§ Materials provided
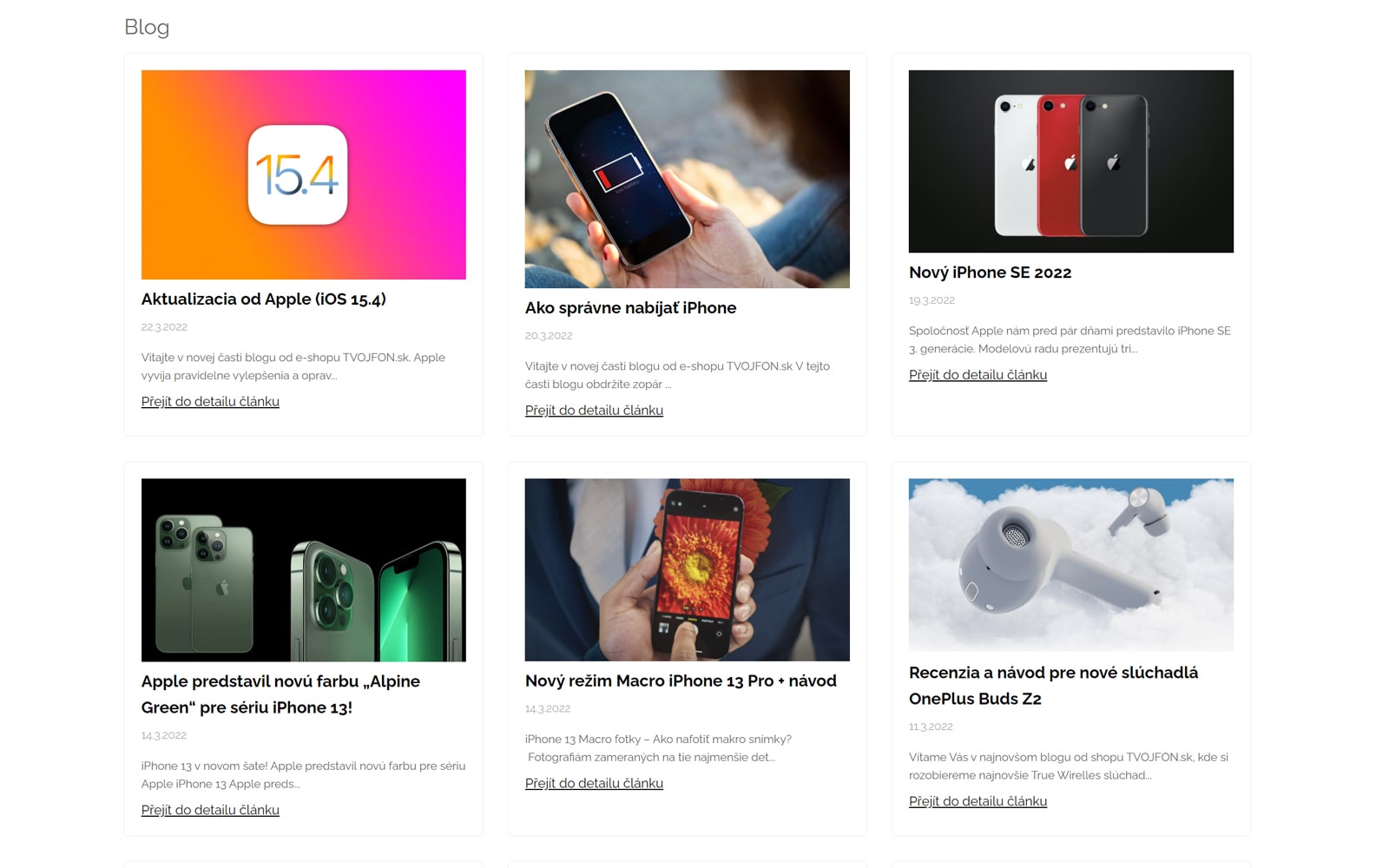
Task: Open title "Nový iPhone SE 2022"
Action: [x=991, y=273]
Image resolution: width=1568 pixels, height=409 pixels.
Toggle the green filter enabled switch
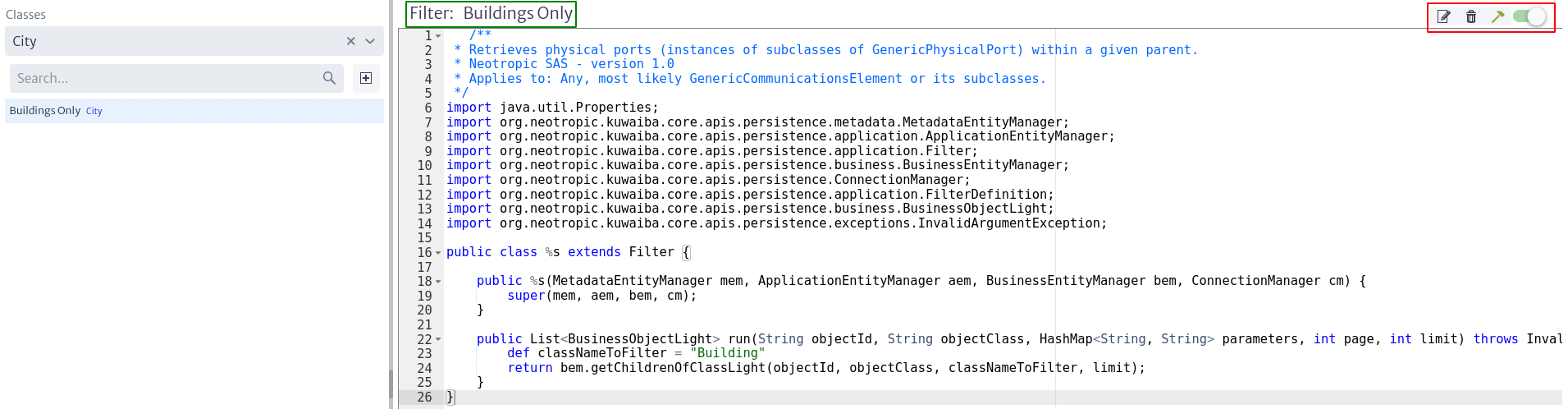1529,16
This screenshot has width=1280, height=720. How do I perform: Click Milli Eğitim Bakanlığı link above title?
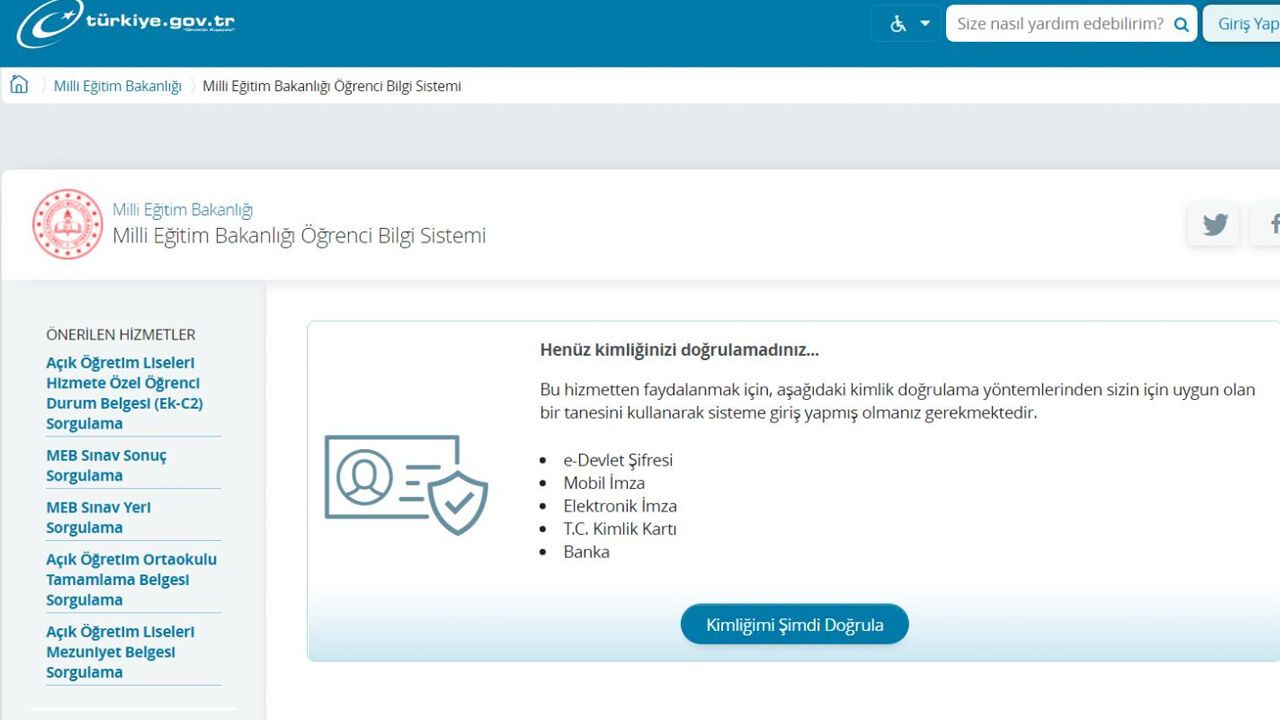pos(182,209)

§ What you are asked to do
Reproduce only the lines from the line with "Image resolution: width=1568" to the end of the entries. Keep both ends, copy them exactly, and omit every picture.

§ Solution to this problem
Image resolution: width=1568 pixels, height=409 pixels.
Toggle the green filter enabled switch
1529,16
This screenshot has width=1280, height=720. How do I perform: Click Milli Eğitim Bakanlığı link above title?
pos(182,209)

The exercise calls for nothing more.